**WHAT YOU SHOULD DO**
Would you write out the lines from the one containing "This screenshot has height=269, width=644." to the end of the records below, exactly and in full, please?

**RECORDS FOR THIS EXERCISE**

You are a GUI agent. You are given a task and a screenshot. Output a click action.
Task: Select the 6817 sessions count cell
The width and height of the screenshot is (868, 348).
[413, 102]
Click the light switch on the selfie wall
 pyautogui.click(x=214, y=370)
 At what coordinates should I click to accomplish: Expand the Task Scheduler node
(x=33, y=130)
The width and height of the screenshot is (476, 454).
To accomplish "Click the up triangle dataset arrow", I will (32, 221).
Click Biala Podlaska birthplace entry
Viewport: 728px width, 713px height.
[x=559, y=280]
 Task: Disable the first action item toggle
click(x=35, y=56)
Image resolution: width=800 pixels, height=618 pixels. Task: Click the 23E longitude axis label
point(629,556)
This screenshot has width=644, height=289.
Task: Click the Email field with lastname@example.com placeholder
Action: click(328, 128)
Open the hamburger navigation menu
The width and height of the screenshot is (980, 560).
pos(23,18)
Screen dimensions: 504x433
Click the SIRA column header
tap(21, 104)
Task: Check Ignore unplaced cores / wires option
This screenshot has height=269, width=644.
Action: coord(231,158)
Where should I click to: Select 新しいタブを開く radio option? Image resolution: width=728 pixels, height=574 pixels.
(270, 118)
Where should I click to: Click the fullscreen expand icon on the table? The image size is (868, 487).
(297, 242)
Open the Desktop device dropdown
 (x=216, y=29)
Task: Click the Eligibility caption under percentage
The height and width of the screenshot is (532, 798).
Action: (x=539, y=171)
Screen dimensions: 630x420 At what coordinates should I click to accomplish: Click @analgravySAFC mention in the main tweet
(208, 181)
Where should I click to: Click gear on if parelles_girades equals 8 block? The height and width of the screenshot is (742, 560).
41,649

**RESPONSE BELOW**
This screenshot has height=269, width=644.
Action: coord(231,158)
Where should I click to: Select 新しいタブを開く radio option? Image resolution: width=728 pixels, height=574 pixels.
(270, 118)
Where should I click to: Click the fullscreen expand icon on the table? The image size is (868, 487).
(297, 242)
Open the Desktop device dropdown
 (x=216, y=29)
Task: Click the Eligibility caption under percentage
The height and width of the screenshot is (532, 798).
Action: (x=539, y=171)
Screen dimensions: 630x420 At what coordinates should I click to accomplish: Click @analgravySAFC mention in the main tweet
(208, 181)
Where should I click to: Click gear on if parelles_girades equals 8 block? The height and width of the screenshot is (742, 560).
41,649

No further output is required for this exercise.